◆ **WRITTEN TASK**
Rewrite all the items below with "cursor" changed to "pointer" and everything else left the same, and leave the pictures out of your answer.

◆ **DATA EXCERPTS**
— begin —

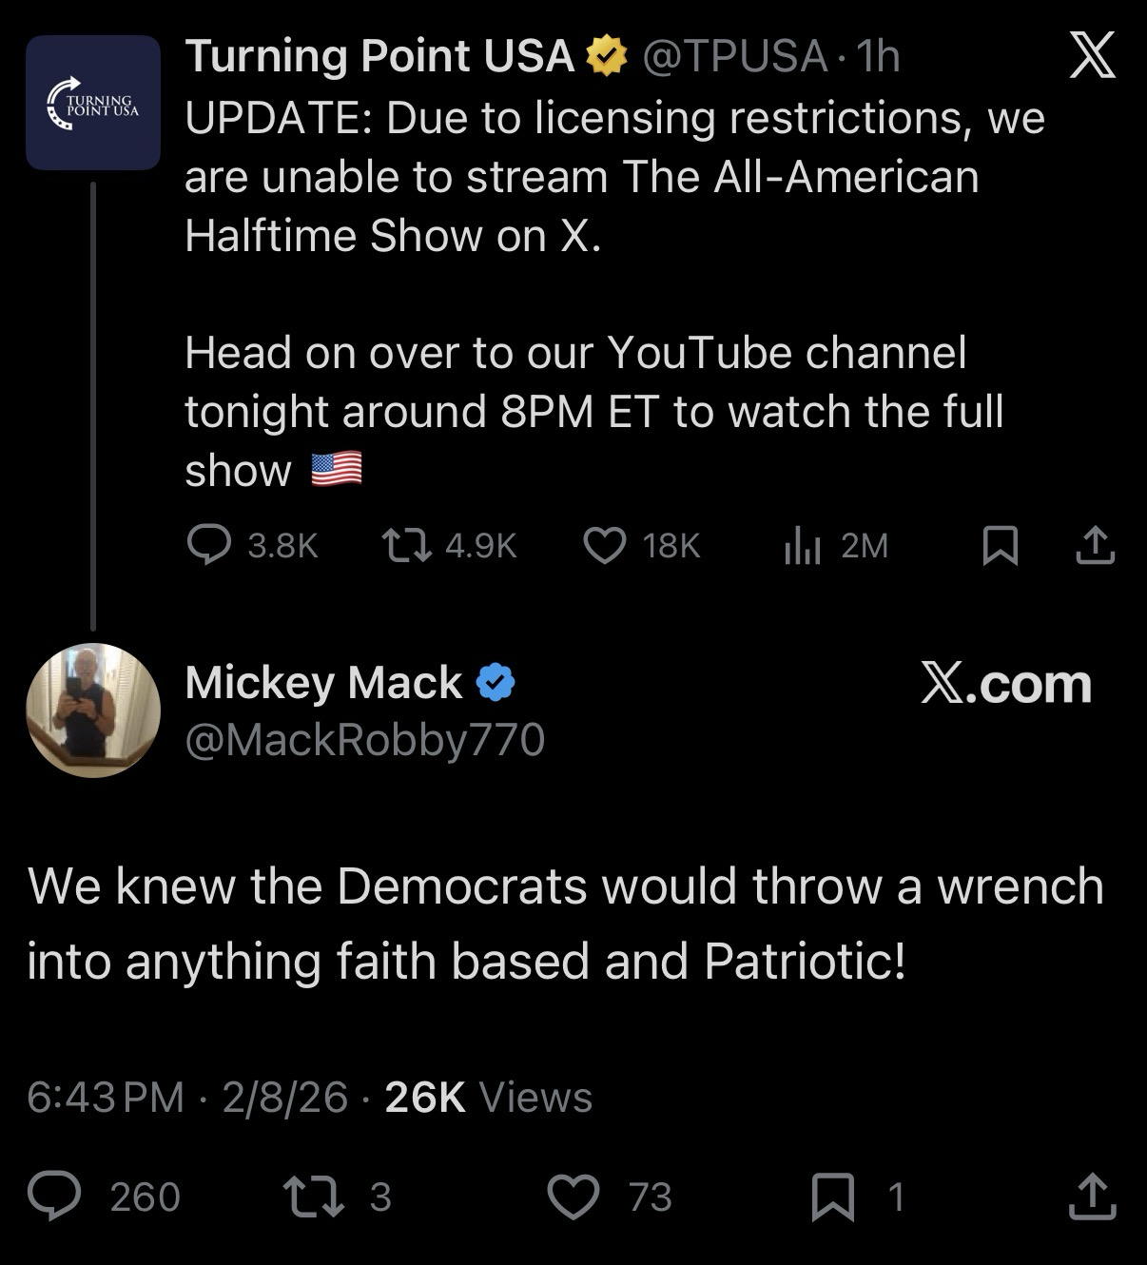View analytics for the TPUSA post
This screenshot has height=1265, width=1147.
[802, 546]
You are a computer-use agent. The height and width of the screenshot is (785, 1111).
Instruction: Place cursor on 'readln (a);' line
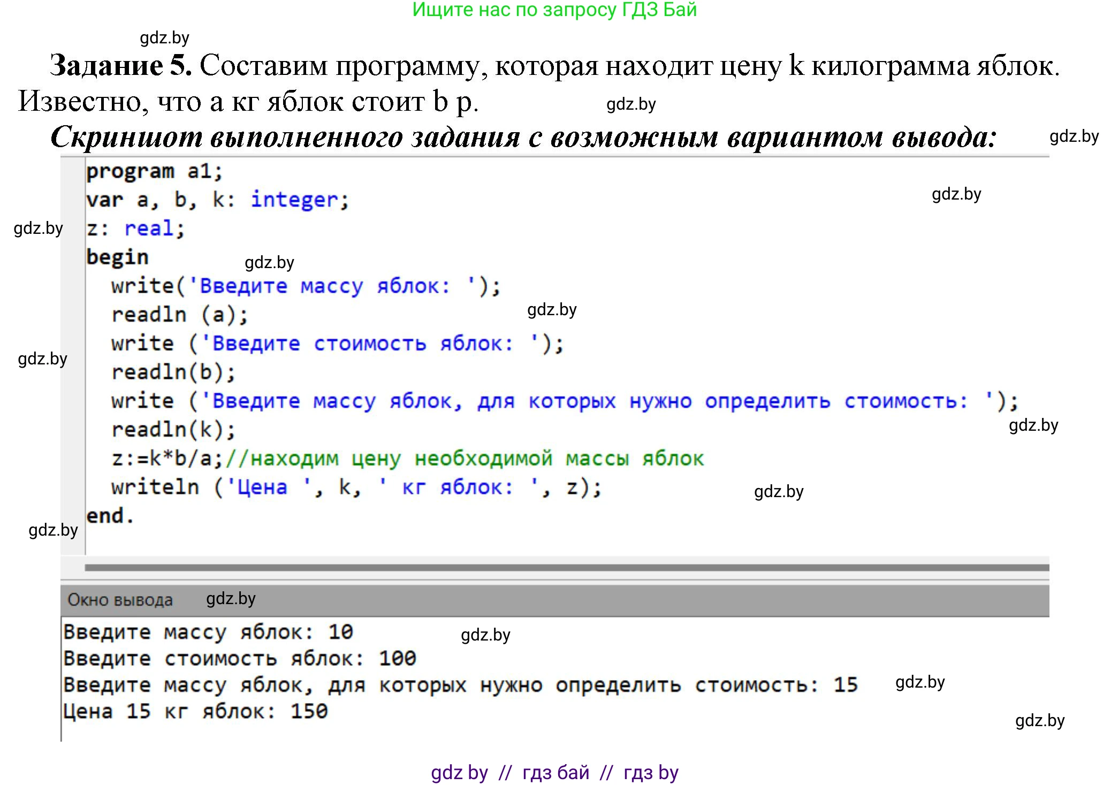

— end —

◆ **ANSWER BELOW**
View analytics for the TPUSA post
This screenshot has height=1265, width=1147.
[802, 546]
You are a computer-use agent. The height and width of the screenshot is (785, 1111).
Instruction: Place pointer on 'readln (a);' line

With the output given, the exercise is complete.